Comment mieux informer et conscientiser les citoyens ?
Le Conseil est ouvert à tous ! J’incite tous les citoyens, notamment les femmes qui parfois doutent de leurs compétences, à mettre le pied à l’étrier et à découvrir un univers qui pourrait leur plaire. Il ne faut pas sous-estimer le rôle du législatif, qui donne l’orientation et peut influer sur des dossiers importants. Mon épouse et moi partageons les tâches domestiques et nous occupons à parts égales de notre fille de 4 ans et demi. Si les tâches se partagent au sein d’un foyer, elles peuvent aussi se partager à l’échelle communale (rires) !
Quels projets avez-vous sur le feu ?
Nous sommes au début du processus de rénovation du collège, qui date de 1828. Et puis – le sujet qui fâche – terminer notre PaCom, puisque nous sommes contraints de réduire la zone à bâtir excédentaire. Nous avons, encore une fois, le mauvais rôle de devoir faire appliquer les lois et notre marge de manœuvre est très limitée. Sinon, nous allons proposer un géo-portail communal, c’est-à-dire un guichet d’information numérique qui permettra de consulter les plans du village et de savoir, par exemple, où passent les conduites d’eau. Un service qui sera utile notamment en cas de demande de per- mis de construire.
Quel rapport entretenez-vous avec Orzens, dont votre famille est originaire depuis de nombreuses générations?

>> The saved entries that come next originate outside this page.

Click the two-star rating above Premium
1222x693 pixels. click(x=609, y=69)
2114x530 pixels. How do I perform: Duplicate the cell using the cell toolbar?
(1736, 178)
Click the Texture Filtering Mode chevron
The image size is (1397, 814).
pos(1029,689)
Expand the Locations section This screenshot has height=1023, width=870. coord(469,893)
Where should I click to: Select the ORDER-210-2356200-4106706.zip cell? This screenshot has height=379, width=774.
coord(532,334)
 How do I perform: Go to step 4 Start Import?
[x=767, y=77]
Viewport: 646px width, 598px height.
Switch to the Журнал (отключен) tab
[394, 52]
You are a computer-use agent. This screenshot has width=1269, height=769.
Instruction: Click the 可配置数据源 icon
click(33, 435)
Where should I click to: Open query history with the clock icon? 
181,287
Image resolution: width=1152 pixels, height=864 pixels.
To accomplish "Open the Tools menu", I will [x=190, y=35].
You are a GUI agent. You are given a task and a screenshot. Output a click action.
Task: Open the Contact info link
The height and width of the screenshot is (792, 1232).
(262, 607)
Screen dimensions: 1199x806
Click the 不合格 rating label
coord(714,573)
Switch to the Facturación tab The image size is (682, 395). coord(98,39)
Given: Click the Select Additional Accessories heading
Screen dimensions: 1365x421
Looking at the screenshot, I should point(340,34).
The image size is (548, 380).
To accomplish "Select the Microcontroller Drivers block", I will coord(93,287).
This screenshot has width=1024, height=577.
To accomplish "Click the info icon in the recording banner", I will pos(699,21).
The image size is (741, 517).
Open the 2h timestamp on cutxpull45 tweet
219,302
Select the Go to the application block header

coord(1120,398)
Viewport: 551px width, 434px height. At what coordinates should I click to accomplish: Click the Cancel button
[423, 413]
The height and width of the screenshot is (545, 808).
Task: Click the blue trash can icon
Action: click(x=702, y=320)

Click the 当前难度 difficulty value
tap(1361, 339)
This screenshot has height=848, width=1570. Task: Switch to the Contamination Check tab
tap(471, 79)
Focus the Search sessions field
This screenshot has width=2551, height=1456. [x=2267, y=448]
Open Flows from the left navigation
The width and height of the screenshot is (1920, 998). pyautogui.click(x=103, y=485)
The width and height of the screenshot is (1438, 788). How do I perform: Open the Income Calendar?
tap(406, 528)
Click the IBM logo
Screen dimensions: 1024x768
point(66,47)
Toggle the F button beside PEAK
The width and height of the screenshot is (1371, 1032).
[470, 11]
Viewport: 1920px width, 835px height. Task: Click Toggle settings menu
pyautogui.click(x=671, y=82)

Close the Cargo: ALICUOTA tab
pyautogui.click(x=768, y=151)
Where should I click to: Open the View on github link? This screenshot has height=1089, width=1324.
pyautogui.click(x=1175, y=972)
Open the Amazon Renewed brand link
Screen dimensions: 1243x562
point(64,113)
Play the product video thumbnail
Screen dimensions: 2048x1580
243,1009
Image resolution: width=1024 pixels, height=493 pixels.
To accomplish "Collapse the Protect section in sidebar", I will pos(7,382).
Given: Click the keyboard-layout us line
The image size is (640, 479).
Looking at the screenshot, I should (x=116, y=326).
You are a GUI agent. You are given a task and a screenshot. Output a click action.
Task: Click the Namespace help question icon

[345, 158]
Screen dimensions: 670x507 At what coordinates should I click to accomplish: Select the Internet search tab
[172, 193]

Je suis très attaché à mon village. Lorsque mon grand-père était président de la Société de laiterie dans les années 1980, il devait y avoir quelque chose comme dix-huit couleurs de lait différentes. Aujourd’hui à Orzens plus personne ne produit de lait et il n’y a plus que quelques agriculteurs. En dehors de ça, c’est un village très paisible qui n’a pas beaucoup évolué, qui a su garder une certaine âme et que les anciens pourraient facilement reconnaître.